## [Data records]

========

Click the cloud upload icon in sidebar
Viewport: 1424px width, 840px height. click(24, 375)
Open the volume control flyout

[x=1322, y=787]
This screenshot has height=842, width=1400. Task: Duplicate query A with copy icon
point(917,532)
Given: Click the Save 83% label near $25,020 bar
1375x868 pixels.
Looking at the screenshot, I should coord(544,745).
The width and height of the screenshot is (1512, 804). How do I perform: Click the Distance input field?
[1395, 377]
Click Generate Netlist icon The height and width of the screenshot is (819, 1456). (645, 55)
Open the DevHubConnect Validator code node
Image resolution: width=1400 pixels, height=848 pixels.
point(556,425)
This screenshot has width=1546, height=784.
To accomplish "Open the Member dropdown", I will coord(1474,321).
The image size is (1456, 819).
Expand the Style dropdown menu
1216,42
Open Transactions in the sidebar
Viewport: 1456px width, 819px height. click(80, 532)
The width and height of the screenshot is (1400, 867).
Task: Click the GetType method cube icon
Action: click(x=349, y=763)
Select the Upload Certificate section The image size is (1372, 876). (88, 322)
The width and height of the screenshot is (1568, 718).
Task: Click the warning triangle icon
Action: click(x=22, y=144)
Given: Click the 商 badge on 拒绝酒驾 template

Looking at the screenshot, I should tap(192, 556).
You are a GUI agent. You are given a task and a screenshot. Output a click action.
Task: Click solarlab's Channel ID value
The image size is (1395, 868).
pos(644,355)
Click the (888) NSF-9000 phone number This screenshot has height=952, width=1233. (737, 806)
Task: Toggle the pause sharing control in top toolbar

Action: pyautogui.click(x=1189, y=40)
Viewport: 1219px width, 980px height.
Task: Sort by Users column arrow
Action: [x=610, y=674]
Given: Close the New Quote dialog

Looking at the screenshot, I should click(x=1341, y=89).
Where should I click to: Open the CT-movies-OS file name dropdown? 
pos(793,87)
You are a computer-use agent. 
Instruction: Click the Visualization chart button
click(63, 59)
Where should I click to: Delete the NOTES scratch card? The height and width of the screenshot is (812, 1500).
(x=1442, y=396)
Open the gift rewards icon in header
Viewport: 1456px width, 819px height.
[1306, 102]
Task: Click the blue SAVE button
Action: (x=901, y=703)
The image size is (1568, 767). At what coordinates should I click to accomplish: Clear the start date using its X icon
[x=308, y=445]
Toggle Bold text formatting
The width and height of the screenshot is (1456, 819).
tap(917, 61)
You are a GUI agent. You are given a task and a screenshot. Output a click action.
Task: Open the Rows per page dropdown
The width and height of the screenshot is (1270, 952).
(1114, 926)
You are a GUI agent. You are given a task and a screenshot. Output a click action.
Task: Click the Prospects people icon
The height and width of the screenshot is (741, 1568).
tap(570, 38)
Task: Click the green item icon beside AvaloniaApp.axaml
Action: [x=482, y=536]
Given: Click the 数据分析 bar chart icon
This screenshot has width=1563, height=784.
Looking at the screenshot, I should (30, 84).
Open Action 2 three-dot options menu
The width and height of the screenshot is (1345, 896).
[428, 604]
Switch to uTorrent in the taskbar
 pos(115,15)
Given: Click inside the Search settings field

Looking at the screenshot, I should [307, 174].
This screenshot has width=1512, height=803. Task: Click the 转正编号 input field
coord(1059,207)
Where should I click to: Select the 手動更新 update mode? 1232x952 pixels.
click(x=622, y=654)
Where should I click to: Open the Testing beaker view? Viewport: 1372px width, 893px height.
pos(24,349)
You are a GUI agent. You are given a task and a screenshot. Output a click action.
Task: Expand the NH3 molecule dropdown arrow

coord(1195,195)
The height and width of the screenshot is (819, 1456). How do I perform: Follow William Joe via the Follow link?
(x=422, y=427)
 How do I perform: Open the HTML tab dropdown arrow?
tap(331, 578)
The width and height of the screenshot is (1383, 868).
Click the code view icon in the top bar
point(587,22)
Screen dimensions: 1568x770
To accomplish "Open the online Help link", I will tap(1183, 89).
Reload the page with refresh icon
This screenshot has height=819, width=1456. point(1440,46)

========

## [Your assignment]
All entries are to be copied exactly as they read.

## [Answer to this problem]
Click the cloud upload icon in sidebar
Viewport: 1424px width, 840px height. click(24, 375)
Open the volume control flyout

[x=1322, y=787]
This screenshot has height=842, width=1400. Task: Duplicate query A with copy icon
point(917,532)
Given: Click the Save 83% label near $25,020 bar
1375x868 pixels.
Looking at the screenshot, I should coord(544,745).
The width and height of the screenshot is (1512, 804). How do I perform: Click the Distance input field?
[1395, 377]
Click Generate Netlist icon The height and width of the screenshot is (819, 1456). (645, 55)
Open the DevHubConnect Validator code node
Image resolution: width=1400 pixels, height=848 pixels.
point(556,425)
This screenshot has width=1546, height=784.
To accomplish "Open the Member dropdown", I will coord(1474,321).
The image size is (1456, 819).
Expand the Style dropdown menu
1216,42
Open Transactions in the sidebar
Viewport: 1456px width, 819px height. click(80, 532)
The width and height of the screenshot is (1400, 867).
Task: Click the GetType method cube icon
Action: click(x=349, y=763)
Select the Upload Certificate section The image size is (1372, 876). (88, 322)
The width and height of the screenshot is (1568, 718).
Task: Click the warning triangle icon
Action: click(x=22, y=144)
Given: Click the 商 badge on 拒绝酒驾 template

Looking at the screenshot, I should tap(192, 556).
You are a GUI agent. You are given a task and a screenshot. Output a click action.
Task: Click solarlab's Channel ID value
The image size is (1395, 868).
pos(644,355)
Click the (888) NSF-9000 phone number This screenshot has height=952, width=1233. (737, 806)
Task: Toggle the pause sharing control in top toolbar

Action: pyautogui.click(x=1189, y=40)
Viewport: 1219px width, 980px height.
Task: Sort by Users column arrow
Action: [x=610, y=674]
Given: Close the New Quote dialog

Looking at the screenshot, I should click(x=1341, y=89).
Where should I click to: Open the CT-movies-OS file name dropdown? 
pos(793,87)
You are a computer-use agent. 
Instruction: Click the Visualization chart button
click(63, 59)
Where should I click to: Delete the NOTES scratch card? The height and width of the screenshot is (812, 1500).
(x=1442, y=396)
Open the gift rewards icon in header
Viewport: 1456px width, 819px height.
[1306, 102]
Task: Click the blue SAVE button
Action: (x=901, y=703)
The image size is (1568, 767). At what coordinates should I click to accomplish: Clear the start date using its X icon
[x=308, y=445]
Toggle Bold text formatting
The width and height of the screenshot is (1456, 819).
tap(917, 61)
You are a GUI agent. You are given a task and a screenshot. Output a click action.
Task: Open the Rows per page dropdown
The width and height of the screenshot is (1270, 952).
(1114, 926)
You are a GUI agent. You are given a task and a screenshot. Output a click action.
Task: Click the Prospects people icon
The height and width of the screenshot is (741, 1568).
tap(570, 38)
Task: Click the green item icon beside AvaloniaApp.axaml
Action: [x=482, y=536]
Given: Click the 数据分析 bar chart icon
This screenshot has width=1563, height=784.
Looking at the screenshot, I should (30, 84).
Open Action 2 three-dot options menu
The width and height of the screenshot is (1345, 896).
[428, 604]
Switch to uTorrent in the taskbar
 pos(115,15)
Given: Click inside the Search settings field

Looking at the screenshot, I should [307, 174].
This screenshot has width=1512, height=803. Task: Click the 转正编号 input field
coord(1059,207)
Where should I click to: Select the 手動更新 update mode? 1232x952 pixels.
click(x=622, y=654)
Where should I click to: Open the Testing beaker view? Viewport: 1372px width, 893px height.
pos(24,349)
You are a GUI agent. You are given a task and a screenshot. Output a click action.
Task: Expand the NH3 molecule dropdown arrow

coord(1195,195)
The height and width of the screenshot is (819, 1456). How do I perform: Follow William Joe via the Follow link?
(x=422, y=427)
 How do I perform: Open the HTML tab dropdown arrow?
tap(331, 578)
The width and height of the screenshot is (1383, 868).
Click the code view icon in the top bar
point(587,22)
Screen dimensions: 1568x770
To accomplish "Open the online Help link", I will tap(1183, 89).
Reload the page with refresh icon
This screenshot has height=819, width=1456. point(1440,46)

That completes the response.